§ **Work instruction 1**: In the cotton nematode publication summary, how accurate are the two best molecular markers at identifying resistant plants?
§ **Work instruction 2**: Carry on writing the cotton nematode publication summary, starting after its final sentence.
Segment Start: Extracted text
|Dighe, N. - TEXAS A&M UNIVERSITY|
|Menz, Monica - TEXAS A&M UNIVERSITY|
|Cantrell, Roy - COTTON INCORPORATED|
|Stelly, David - TEXAS A&M UNIVSERSITY|
Submitted to: Crop Science
Publication Type: Peer Reviewed Journal
Publication Acceptance Date: May 15, 2009
Publication Date: July 1, 2009
Citation: Dighe, N.D., Robinson, A.F., Bell, A.A., Menz, M.A., Cantrell, R.G., Stelly, D.M. 2009. Linkage mapping of Gossypium longicalyx resistance to reniform nematode during introgression into cotton Gossypium hirsutum. Crop Science. 49:1151-1164. Interpretive Summary: The reniform nematode is a serious pest of cotton causing losses of nearly ten percent of the potential crop in some states. None of the commercial varieties have appreciable resistance to the nematode, but a breeding line that is immune to the nematode has been developed by the authors of the paper, and two germplasm lines have been released to the public. Most commercial breeders however, do not have facilities or expertise to screen against the nematode. Thus, an alternate method is needed to quickly and accurately identify plants carrying resistance. In this paper, the authors report several molecular markers that can be used to identify resistant plants with greater than 98 percent accuracy. Of these, two markers have been identified that are 100 percent accurate in identifying resistant plants. This technology should facilitate development of reniform resistance in commercial cotton.
Segment End: Extracted text
Segment Start: Data excerpts
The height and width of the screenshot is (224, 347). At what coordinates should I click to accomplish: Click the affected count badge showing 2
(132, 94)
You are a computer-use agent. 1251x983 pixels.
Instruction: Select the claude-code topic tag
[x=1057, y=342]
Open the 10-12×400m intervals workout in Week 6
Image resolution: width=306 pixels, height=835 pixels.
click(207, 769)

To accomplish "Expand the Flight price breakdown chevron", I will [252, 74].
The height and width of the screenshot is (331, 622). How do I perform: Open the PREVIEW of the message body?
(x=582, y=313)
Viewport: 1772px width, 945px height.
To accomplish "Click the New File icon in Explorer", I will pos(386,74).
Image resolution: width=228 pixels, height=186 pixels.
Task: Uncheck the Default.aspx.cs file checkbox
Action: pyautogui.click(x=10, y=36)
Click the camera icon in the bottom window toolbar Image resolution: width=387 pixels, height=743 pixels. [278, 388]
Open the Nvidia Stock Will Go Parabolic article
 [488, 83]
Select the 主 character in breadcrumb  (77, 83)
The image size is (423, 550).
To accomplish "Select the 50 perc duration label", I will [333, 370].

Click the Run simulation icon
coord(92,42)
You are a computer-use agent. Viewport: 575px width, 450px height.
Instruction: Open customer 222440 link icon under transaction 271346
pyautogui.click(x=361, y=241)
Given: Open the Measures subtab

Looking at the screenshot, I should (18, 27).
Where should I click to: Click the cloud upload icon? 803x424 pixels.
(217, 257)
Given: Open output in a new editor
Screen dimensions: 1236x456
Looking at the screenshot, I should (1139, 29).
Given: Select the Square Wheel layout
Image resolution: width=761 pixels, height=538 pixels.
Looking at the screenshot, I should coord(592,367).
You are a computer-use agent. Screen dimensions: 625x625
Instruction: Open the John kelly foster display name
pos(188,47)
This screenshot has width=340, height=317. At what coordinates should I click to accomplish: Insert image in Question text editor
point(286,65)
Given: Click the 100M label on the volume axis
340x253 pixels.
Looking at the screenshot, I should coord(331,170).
Segment End: Data excerpts
§ **Exercise answer 1**: They are 100 percent accurate.

§ **Exercise answer 2**:
Technical Abstract: The reniform nematode (Rotylenchulus reniformis Linford and Oliveira) poses significant problems for US cultivated Upland cottons (Gossypium hirsutum L., 2n=52), all of which lack high resistance. The African species G. longicalyx (Hutch. and Lee), however, is extremely resistant. We used three progressively larger panels to map the governing locus during extensive backcross breeding to transfer the resistance to Upland cotton. Widely spaced SSR marker loci from all A-subgenome linkage groups were first screened against parents for polymorphism. Polymorphic SSRs were then screened against the second panel, with 12 resistant and 12 susceptible segregates. Strong associations were detected between the resistance and two chromosome-11 SSRs BNL1066_156 and BNL836_215. Tests with homeologous SSR primers revealed that SSR BNL3279_114 is also linked with the resistance. A G. longicalyx allele conferring green fuzz, dubbed Fzglon, also cosegrated with the resistance in most instances. A third panel extended analysis to nearly 1,000 individuals. To obviate the need for progeny testing of putatively resistant types, we created a “susceptible-based map” exclusively from 374 susceptible backcross hybrids (BC2-BC8) and 16 susceptible self progeny (BC1-BC6). SSRs BNL3279_114, BNL1066_156, and BNL836_215 mapped to one side of the resistance locus, just 0.8, 0.8, and 1.4 cM away, respectively, whereas the green fuzz marker, Fzglon, mapped to the opposite side, just 2.8 cM away.